Wednesday, April 17, 2013

A Question for African Corporate Entrepreneurship


Every  overview of the global economy points to Africa as the fastest growing region. It is the least internally exposed to the current economic jitters such as the financial institutions albatross and  the corrosive threats of sovereign debt crisis. This environment has forced big foreign investors to look to this region with keen interest. Make no mistake, Africa is still riddled with serious risks such as civil wars (Mali, CAR, DRC, you name them) and political instabilities in resource rich countries such as Zimbabwe and a few other skirmishes elsewhere. Overall, the continent is in a better position it has ever been since the dawn of independence and democracy. 

Some countries like Angola are reversing the colonial relationship they have had with former colonial master Portugal. Funds are even flowing from Luanda to Lisbon. The race to be Africa's biggest economy is on with Nigeria eyeing the opportunity to topple South Africa from that long held position. South Africa itself is now a member of BRICS, a globally powerful economic block. South Africa is the smallest partner in this block and is considered the "Gateway to Africa" (City of Durban hosted South Africa's fist BRICS Summit in March 2013).  All these dynamics are exposing Africa-base corporations and large local firms to new challenges and never-experienced-before  hyper-competitive global  economic environment.

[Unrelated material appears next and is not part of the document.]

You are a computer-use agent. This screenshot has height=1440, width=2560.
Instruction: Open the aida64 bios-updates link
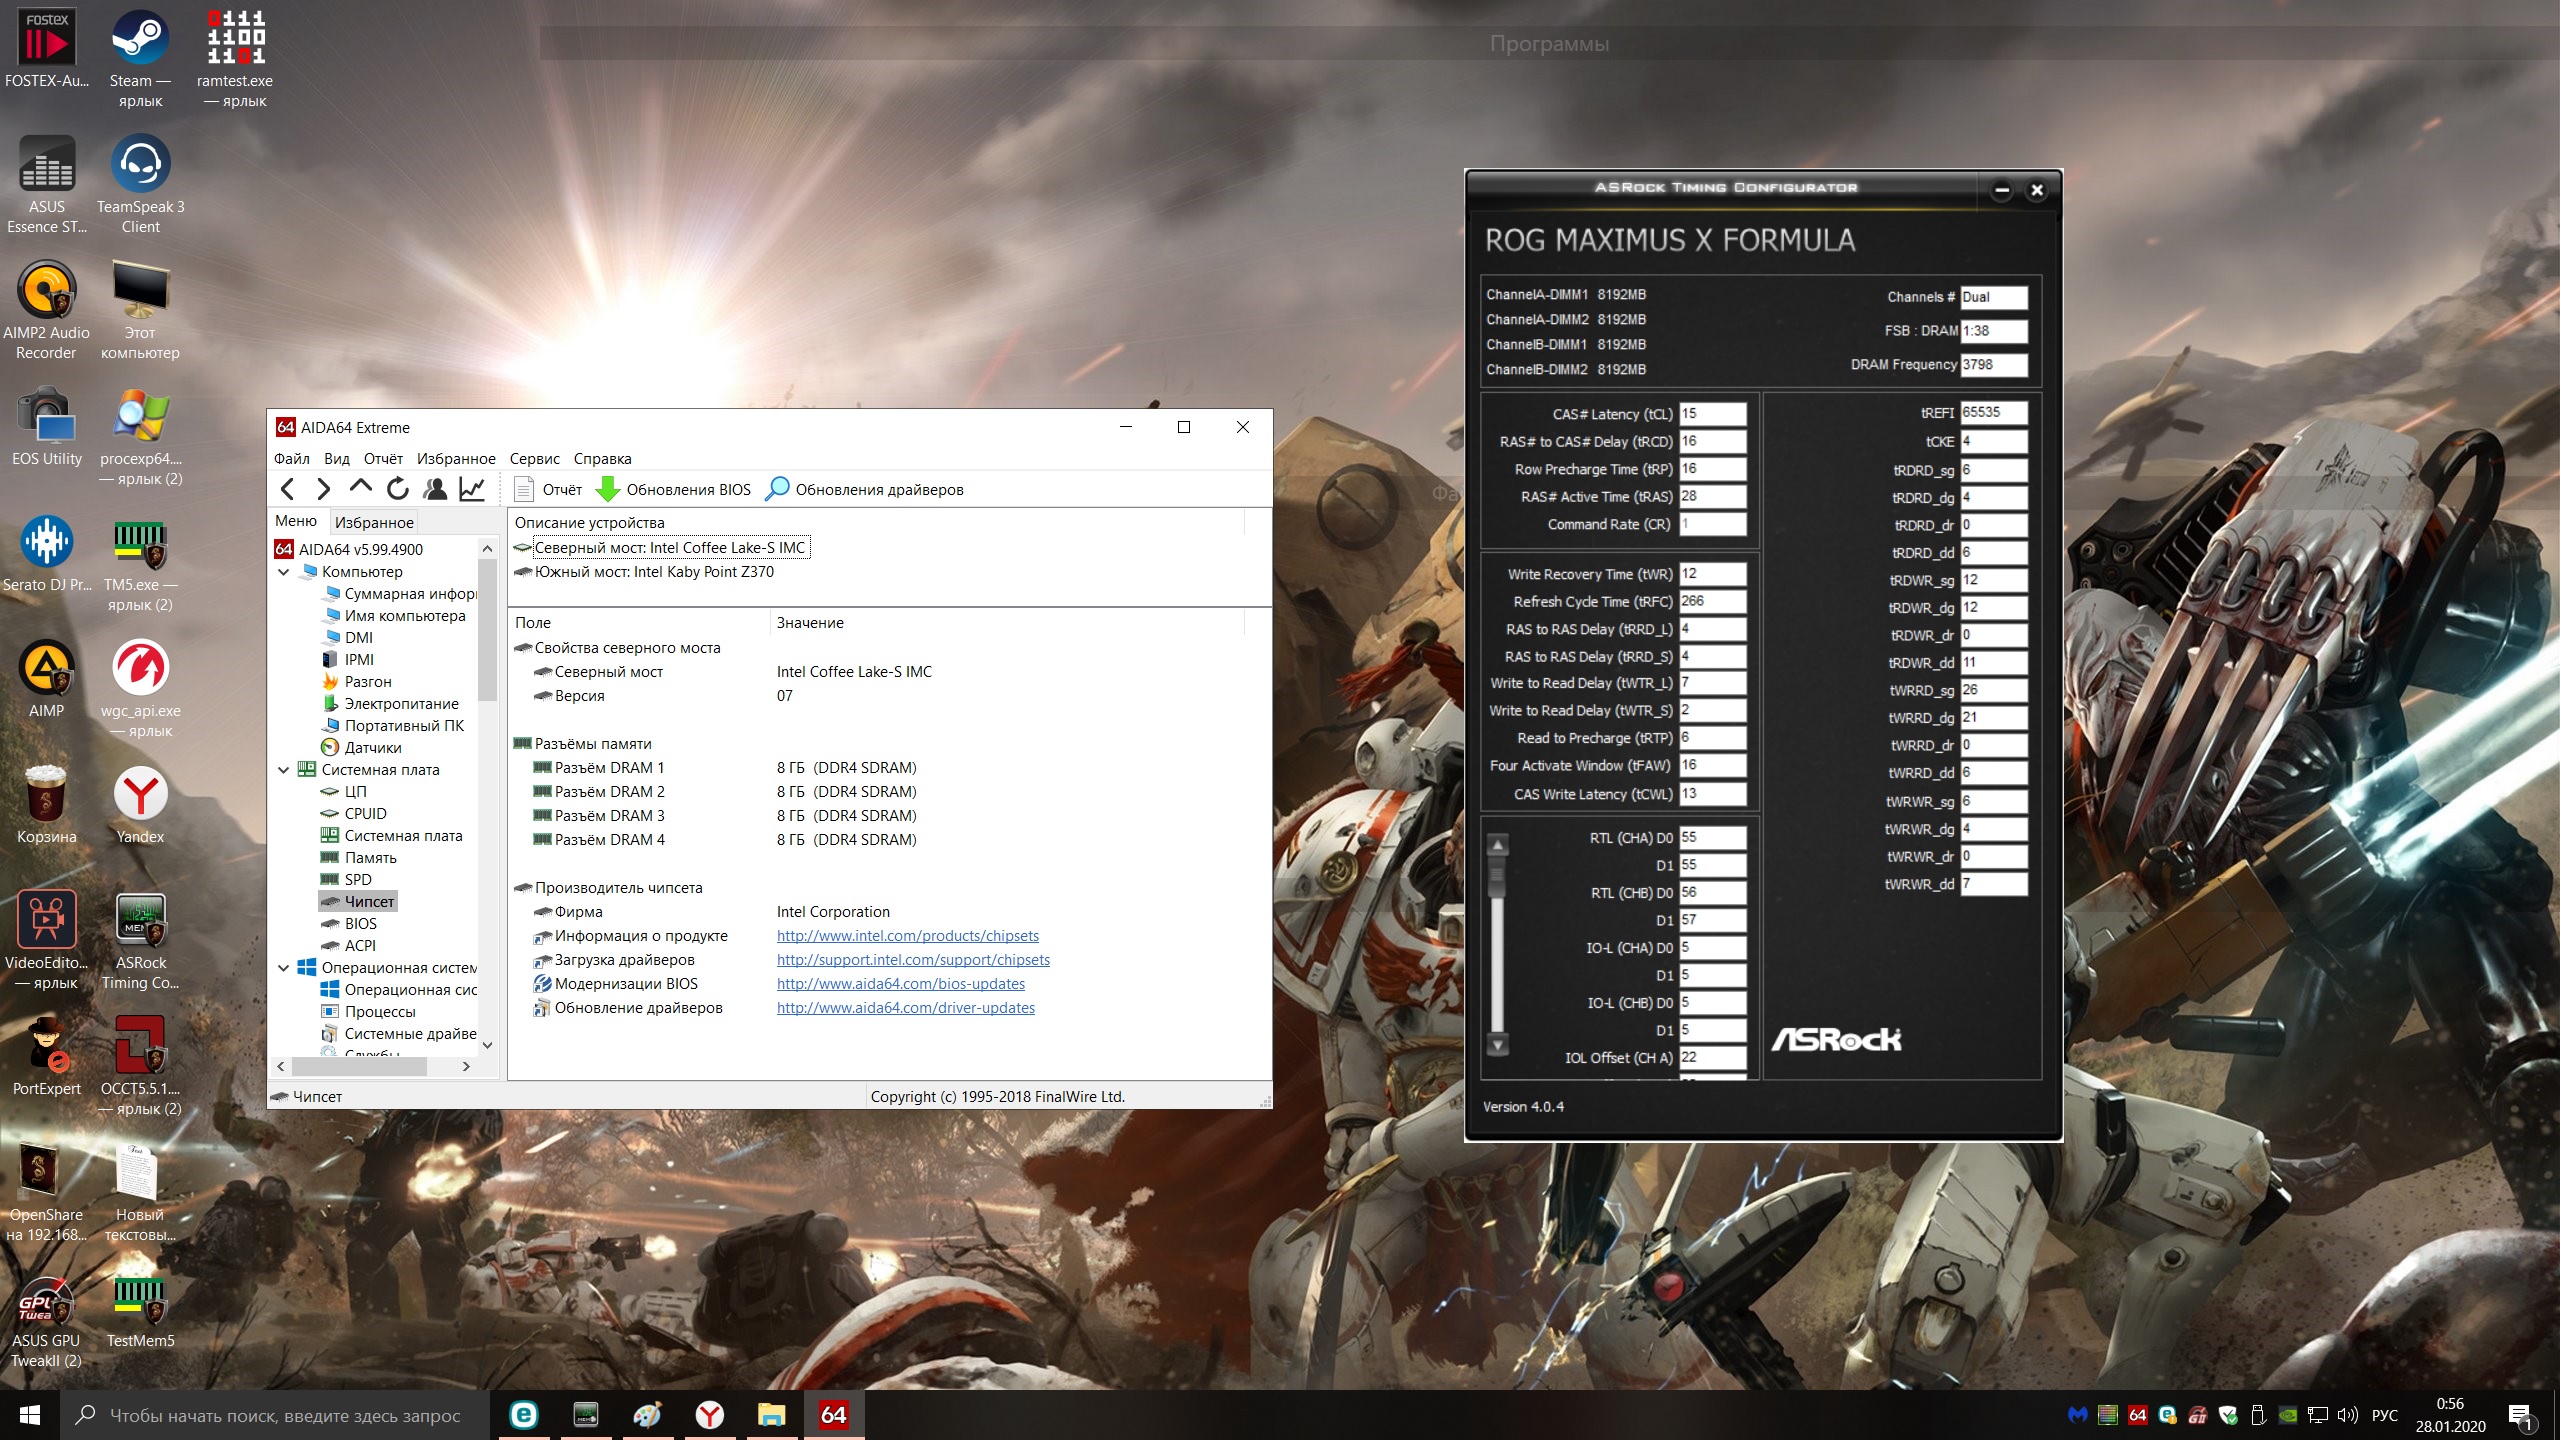900,984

Are African Corporate leaders ready enough?

In this hyper competitive global environment, traditional organisational drivers and management strategies built around the “business as usual” will not give these business any for of sustainable competitiveness. The usual business restructuring tools of downsizing, rightsizing, budget cuts will not bring sustainable competitiveness to many African corporate organisations that have hoped to get redemption from the global economic shack-down. 

Even the “too big to fail” approaches have lost relevance in a hyper-competitive global environment and in some recent cases the traditional business leaders have presided over complete wipe-out of shareholder value with huge organisational consequences than ever seen before.

The question now is are African Corporate Leaders geared enough to ride these global challenges and navigate through the competition being fuelled by new foreign capital investments? 

Take South Africa as an example, it is the largest and most developed economy on the continent and yet, since the dawn of democracy in 1994, the country has failed to reach self-set average economic growth target of 6%.  We have to ask, are South Africa Corporations responding enough to the economic challenges of the country and the dynamics of the fastest growing Africa region in the global economy? After all, the country's stock exchange, JSE, is home of some global blue chip firms. What about other African corporations, are they adopting sustainable competitive orientations?

The key dynamic that is generating sustainable competitive advantage and growth in corporations in developed and large transitional economies (such as the original BRICs)  is entrepreneurship. Excellence in innovation disciplines can make or break an organisation's ability to compete sustainably. 

From strategy to operations, and from function to organisational design, are Africa's corporate citizens building corporate entrepreneurial functional skills, develop and adopt entrepreneurial strategies and boost sustainable performance and competiveness for the long term?